Non Experimental Methods (In silico):
Using the 3-D structure of the antibody-antigen complexes, it is possible to enhance the antibody-antigen binding affinities by in silico mutations on antibody residues. In the best situation, when the antibody-antigen complex structures are avilable, it is relatively straight forward to perform affinity maturation in silico. First, the protein backbone is treated as rigid, and the conformation of the side chain was determeind by discrete side-chain rotamer search. Second the lowest energy of the structures was further re-evaluated by using more accurate, but computationally more expense models. (Zhao, “In silico methods in antibody design” Antibodies, 2018)
de novo or ab initio methods: predicts the structure from sequence alone, without relying on similarity at the fold level between the modeled sequence and any known structures. These methods assume that the native structure corresponds to the global free-energy minimum and attempts to find this minimum by an exploration of many conceivable protein conformations.

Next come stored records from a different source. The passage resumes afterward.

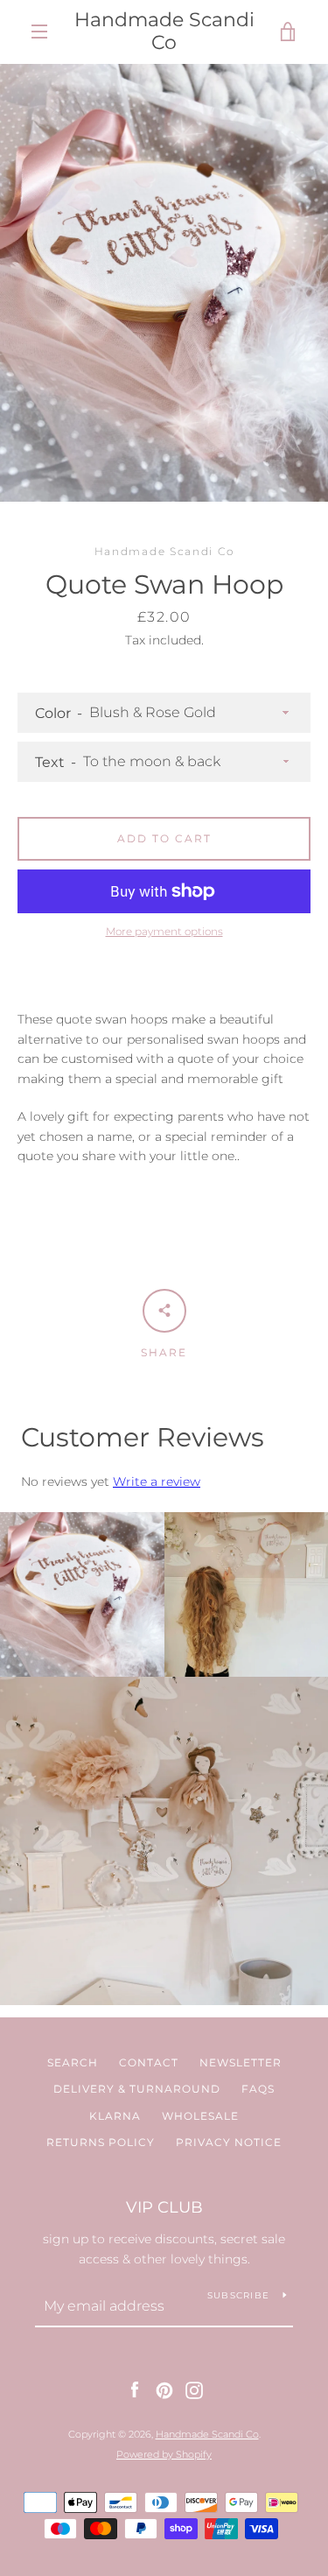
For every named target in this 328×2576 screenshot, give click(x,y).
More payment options (164, 931)
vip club (164, 2207)
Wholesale (200, 2115)
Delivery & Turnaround (136, 2088)
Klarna (115, 2115)
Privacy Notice (229, 2142)
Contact (148, 2062)
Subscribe (238, 2295)
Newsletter (240, 2062)
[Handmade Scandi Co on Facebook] (134, 2389)
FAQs (258, 2088)
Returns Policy (100, 2142)
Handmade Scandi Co (164, 31)
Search (72, 2062)
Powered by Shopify (164, 2454)
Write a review (156, 1481)
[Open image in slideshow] (164, 283)
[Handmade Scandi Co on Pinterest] (164, 2389)
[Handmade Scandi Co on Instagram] (194, 2389)
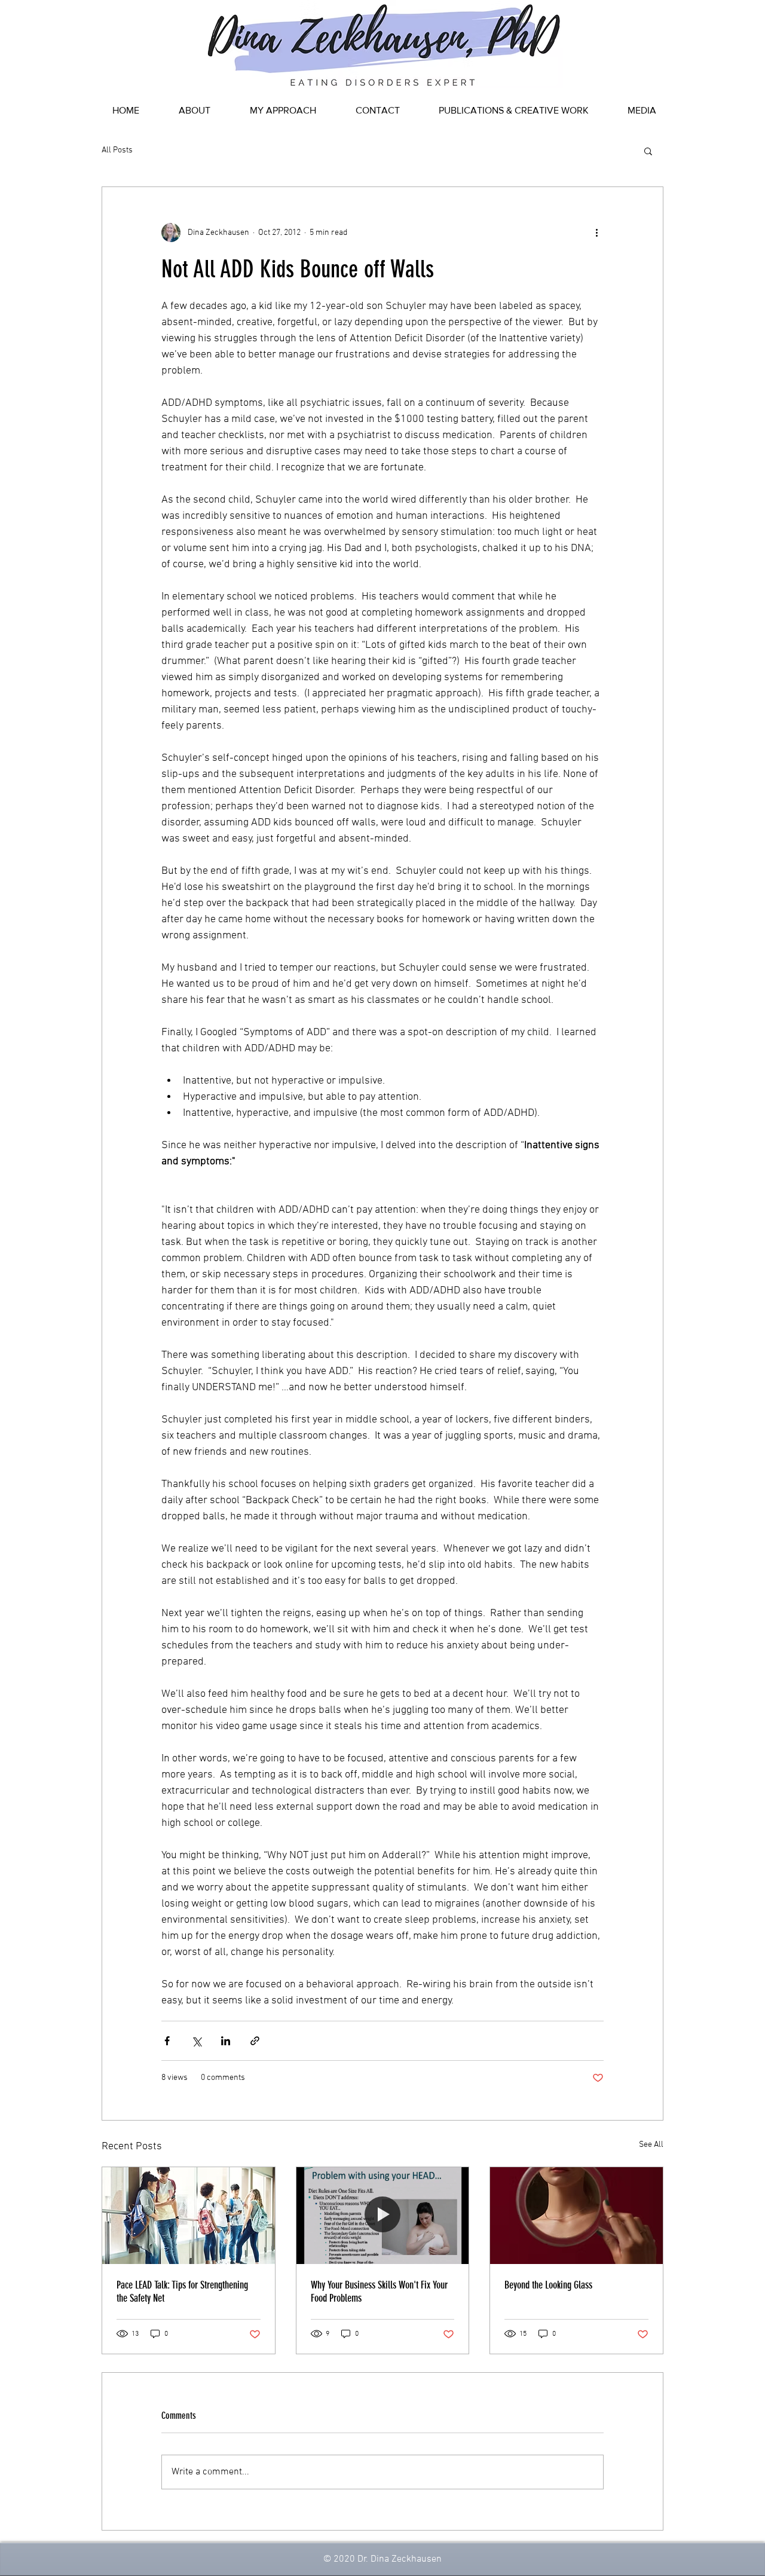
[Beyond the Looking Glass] (576, 2215)
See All (651, 2145)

homology modeling: relies on detectable similarity spanning most of the modeled sequence and at least one known structure. It relies on finding known structures related to the sequence to be modeled, aligning the sequence with the related structures, building a model, and assessing the model.
computational docking: is based on maximizing the shape and chemical complementarities between a given pair of interacting proteins.
bioinformatic analysis of genomic sequences: Multiple sequence alignments and protein structure
–ConPLex: is an in silico scxreening tool which makes predictions of binding based on the distance between learned representations, enabling predicitons at the scale of maassive compound libraries and the human proteome. (Singh, Biophysics and computational Biology, “Constrastiv learning in protein language space predicts interactions between drugs and protein targets”, 120(24), 2023).